Now, McCool is trying to keep one step ahead. He claims to be working with technologies that will help to capture better images in poor weather, and trialling a horse-tracking camera, similar to AI human-recognition camera systems, which would help monitor races more easily. “The only thing that can basically beat us is the lack of ability to get accounts to trade on,” he says. “That would be the thing that would restrict us in the future.” McCool says he hasn’t gambled using an account in his own name since 2008 to avoid being limited by the gambling firms.

Yet the one thing he may not be prepared for is the racing establishment’s new secret weapon: fighting fire with fire. Track owners have tried everything to stop people at tracks from getting a time advantage, from slowing down the on-course footage beamed onto the giant screens to dissuade attendees from pointing their phone at the screen and livestreaming it to others, to pursuing drone flyers through courts. But one thing they have yet to try is to speed up the pace at which they send pictures back to betting shops and TV stations.

Racecourse Media Group (RMG), which manages the broadcast rights of 34 British racecourses, has been working on a low-latency stream of footage from racecourses back to betting shops. It’s managed to bring down the latency of its livestreams to bookmakers to just under a second behind real time events. “We are looking to get that latency consistently down to 0.6 seconds in the very near future,” says Seb Vance, director of communications at RMG. The faster pictures will, he says, “negate the advantage that some, such as drone operators, try to seek in the in-running markets.”

McCool is not convinced. “Seb Vance can say all this blarney,” he says. “It’s not just about the latency, it’s also about the angle from which you film.
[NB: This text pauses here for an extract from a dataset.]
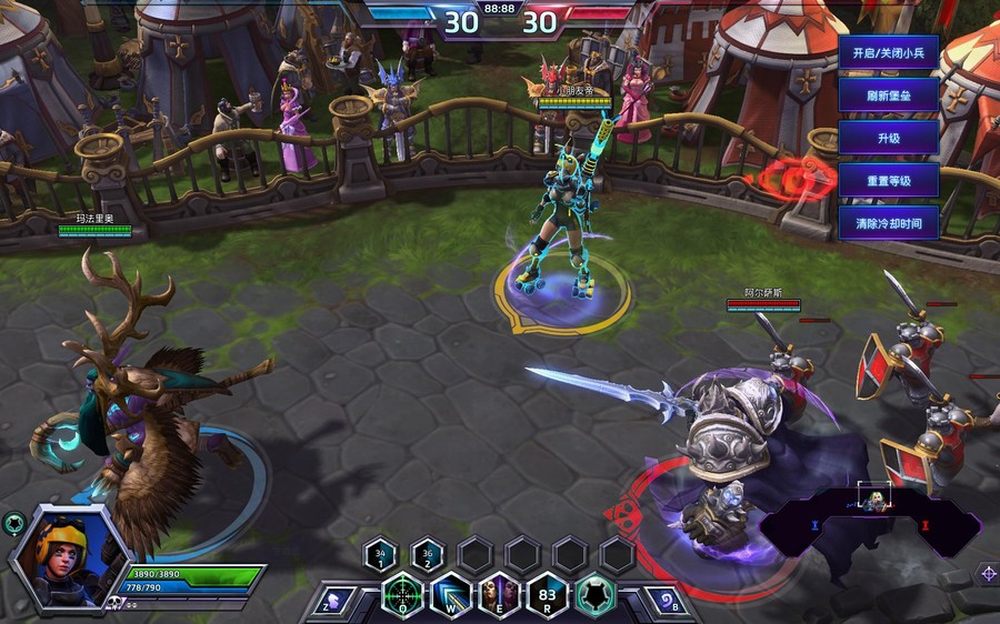
Task: Click the skull icon under the health bar
Action: (x=116, y=603)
If you’re looking at a head-on camera, you’ve got less advantage than you do being side-on.” He points out that some tracks have managed to get down to similar latency, and claims that this hasn’t affected his business.

Reducing the latency is something professional punters would welcome, reckons Hughes, the lapsed gambler. “The only way you're going to stop the drones is by creating your own drone, which everyone can pay for,” he says. “Then it stops every other drone in their tracks.”